*What to produce*
Each line of the data must be set down again without a single difference.

*Excerpted records*
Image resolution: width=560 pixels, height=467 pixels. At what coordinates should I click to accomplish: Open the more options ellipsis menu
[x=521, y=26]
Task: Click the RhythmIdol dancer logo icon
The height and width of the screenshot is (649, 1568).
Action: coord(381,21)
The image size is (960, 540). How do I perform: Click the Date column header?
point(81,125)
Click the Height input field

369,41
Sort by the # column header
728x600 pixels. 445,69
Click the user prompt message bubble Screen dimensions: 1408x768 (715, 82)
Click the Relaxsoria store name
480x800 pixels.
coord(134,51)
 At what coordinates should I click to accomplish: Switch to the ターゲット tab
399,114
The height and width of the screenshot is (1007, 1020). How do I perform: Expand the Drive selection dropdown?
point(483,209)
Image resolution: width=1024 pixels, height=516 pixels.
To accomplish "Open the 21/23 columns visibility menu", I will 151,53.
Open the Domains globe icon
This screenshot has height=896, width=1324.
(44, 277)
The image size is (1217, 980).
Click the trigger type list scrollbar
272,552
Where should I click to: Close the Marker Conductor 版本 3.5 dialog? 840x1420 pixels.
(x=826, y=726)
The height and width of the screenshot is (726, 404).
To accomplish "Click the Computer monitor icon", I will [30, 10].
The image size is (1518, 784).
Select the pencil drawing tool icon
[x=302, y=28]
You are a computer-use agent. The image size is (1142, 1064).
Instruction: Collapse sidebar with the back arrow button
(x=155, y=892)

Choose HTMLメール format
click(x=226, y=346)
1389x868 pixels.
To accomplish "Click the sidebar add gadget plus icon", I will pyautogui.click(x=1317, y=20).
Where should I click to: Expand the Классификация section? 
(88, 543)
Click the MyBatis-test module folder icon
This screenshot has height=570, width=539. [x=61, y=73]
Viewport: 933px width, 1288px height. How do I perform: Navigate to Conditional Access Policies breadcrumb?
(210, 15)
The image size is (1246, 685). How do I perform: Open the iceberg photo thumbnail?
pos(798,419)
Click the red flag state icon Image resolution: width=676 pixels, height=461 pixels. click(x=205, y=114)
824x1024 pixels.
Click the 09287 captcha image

*Response below*
Image resolution: width=560 pixels, height=467 pixels. At what coordinates should I click to accomplish: Open the more options ellipsis menu
[x=521, y=26]
Task: Click the RhythmIdol dancer logo icon
The height and width of the screenshot is (649, 1568).
Action: coord(381,21)
The image size is (960, 540). How do I perform: Click the Date column header?
point(81,125)
Click the Height input field

369,41
Sort by the # column header
728x600 pixels. 445,69
Click the user prompt message bubble Screen dimensions: 1408x768 (715, 82)
Click the Relaxsoria store name
480x800 pixels.
coord(134,51)
 At what coordinates should I click to accomplish: Switch to the ターゲット tab
399,114
The height and width of the screenshot is (1007, 1020). How do I perform: Expand the Drive selection dropdown?
point(483,209)
Image resolution: width=1024 pixels, height=516 pixels.
To accomplish "Open the 21/23 columns visibility menu", I will 151,53.
Open the Domains globe icon
This screenshot has height=896, width=1324.
(44, 277)
The image size is (1217, 980).
Click the trigger type list scrollbar
272,552
Where should I click to: Close the Marker Conductor 版本 3.5 dialog? 840x1420 pixels.
(x=826, y=726)
The height and width of the screenshot is (726, 404).
To accomplish "Click the Computer monitor icon", I will [30, 10].
The image size is (1518, 784).
Select the pencil drawing tool icon
[x=302, y=28]
You are a computer-use agent. The image size is (1142, 1064).
Instruction: Collapse sidebar with the back arrow button
(x=155, y=892)

Choose HTMLメール format
click(x=226, y=346)
1389x868 pixels.
To accomplish "Click the sidebar add gadget plus icon", I will pyautogui.click(x=1317, y=20).
Where should I click to: Expand the Классификация section? 
(88, 543)
Click the MyBatis-test module folder icon
This screenshot has height=570, width=539. [x=61, y=73]
Viewport: 933px width, 1288px height. How do I perform: Navigate to Conditional Access Policies breadcrumb?
(210, 15)
The image size is (1246, 685). How do I perform: Open the iceberg photo thumbnail?
pos(798,419)
Click the red flag state icon Image resolution: width=676 pixels, height=461 pixels. click(x=205, y=114)
824x1024 pixels.
Click the 09287 captcha image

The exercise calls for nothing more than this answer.